• **Tareas del ejercicio**
A. ¿Qué dos títulos clásicos de GCI menciona el fragmento sobre La Habana y sus libros?
B. En el fragmento sobre La Habana y sus libros, copia todo lo que va desde "Hay libros y" hasta "en su discurso.", pero sustituye "Kundera" por "Cortázar".
C. Indica si cada afirmación coincide con el fragmento sobre La Habana y sus libros: (i) Tres tristes tigres se escribió hace más de 50 años. (ii) GCI nació en La Habana. (iii) El fragmento dice que La Habana también está hecha libros.

• **Fragmento del texto**
De ahí que más que cavilarla o estar al tanto de lo que allí sucede por las noticias -las ciertas y las inventadas, que nunca faltan- o por los testimonios de algunos amigos, esos que a veces se atreven a contarla y a confesar sus quebrantos, La Habana llega más a mí, y a muchos otros (algunos aquí presentes) por sus libros. Que tal vez sean pocos, pero sus espíritus nunca nos abandonan. Libros que cuentan las historias de la ciudad y libros que, además, como un plus decisivo, han podido atrapar los sentimientos de su gente, que siempre será mucho más difícil, y también más raro. Esa especie de pericia que pertenece más al oficio de escritor que al de periodista, historiador o perturbado recolector de hechos. La Habana está hecha talco, suele decirse, pero también está hecha libros. Y aquí vuelvo, volvemos, a agradecerle a GCI.

Hay libros y autores habaneros a los que siempre, al menos desde los años noventa, no he podido dejar de regresar. El caso más recurrente e inevitable es ese habanero que, insisto, no nació ni murió en La Habana, GCI y dos títulos clásicos: Tres tristes tigres, escrita hace más de 50 años, y La Habana para un infante difunto, publicada hace más de 40. El autor y las novelas que más cerca tengo, que más cerca viven entre La Habana y yo. Y tal vez a los que más he recurrido con un placer infinito, que no decrece, muy al contrario, al menos hasta ahora. Ni Salinger, ni Kundera, ni Eco, ni Borges, a los que he vuelto una y otra vez, sin proponérmelo, sin proponérselo, me han regalado tantos placeres literarios como estas invenciones de Caín, el autor más cubano, más habanero que conozco. En todo esto me complace coincidir con Waldo. O al menos eso leo en su discurso.

• **Material**
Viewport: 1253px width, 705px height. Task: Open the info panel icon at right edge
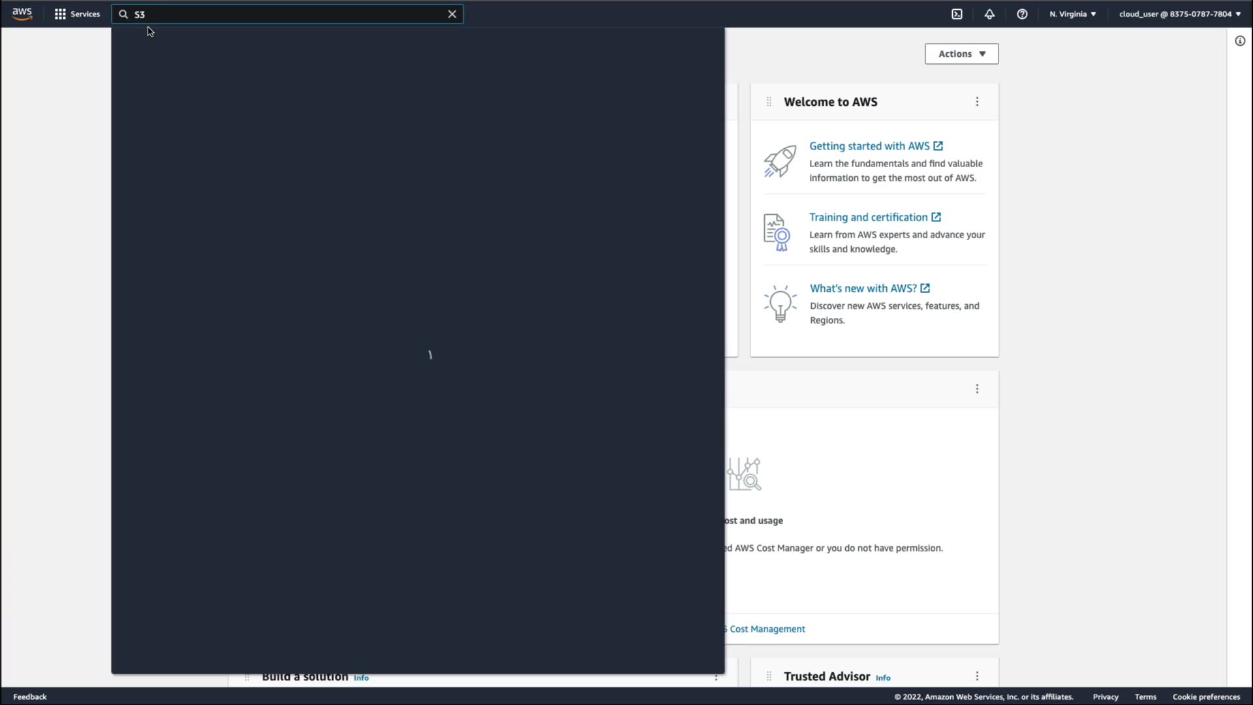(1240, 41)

* * *

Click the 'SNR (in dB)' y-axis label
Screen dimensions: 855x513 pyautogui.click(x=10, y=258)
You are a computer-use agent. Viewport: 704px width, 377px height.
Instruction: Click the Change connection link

---

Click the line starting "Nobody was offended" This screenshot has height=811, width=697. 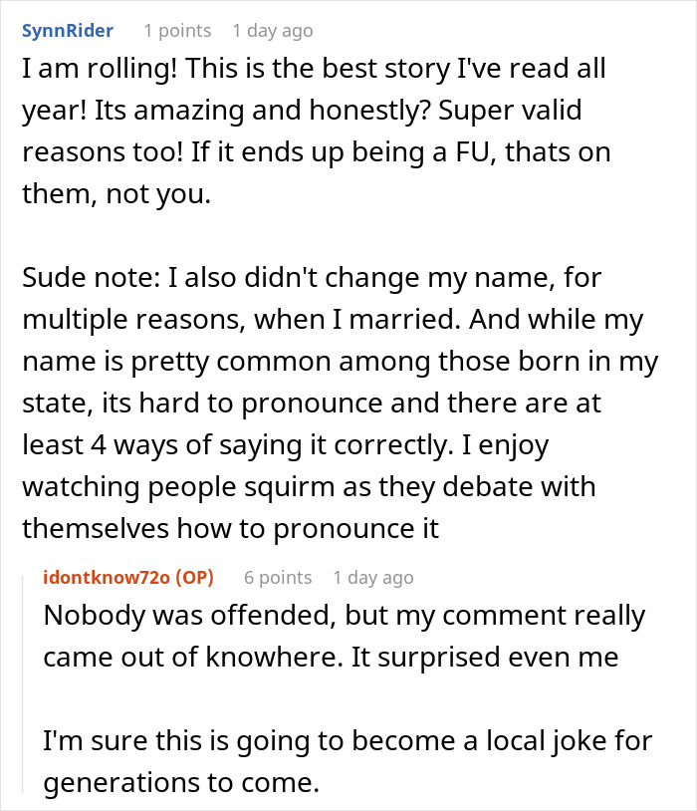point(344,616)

• **Soluciones por tarea**
A. Tres tristes tigres y La Habana para un infante difunto.

B.
Hay libros y autores habaneros a los que siempre, al menos desde los años noventa, no he podido dejar de regresar. El caso más recurrente e inevitable es ese habanero que, insisto, no nació ni murió en La Habana, GCI y dos títulos clásicos: Tres tristes tigres, escrita hace más de 50 años, y La Habana para un infante difunto, publicada hace más de 40. El autor y las novelas que más cerca tengo, que más cerca viven entre La Habana y yo. Y tal vez a los que más he recurrido con un placer infinito, que no decrece, muy al contrario, al menos hasta ahora. Ni Salinger, ni Cortázar, ni Eco, ni Borges, a los que he vuelto una y otra vez, sin proponérmelo, sin proponérselo, me han regalado tantos placeres literarios como estas invenciones de Caín, el autor más cubano, más habanero que conozco. En todo esto me complace coincidir con Waldo. O al menos eso leo en su discurso.

C.
(i) Sí: "Tres tristes tigres, escrita hace más de 50 años".
(ii) No: "ese habanero que, insisto, no nació ni murió en La Habana".
(iii) Sí: "La Habana está hecha talco, suele decirse, pero también está hecha libros".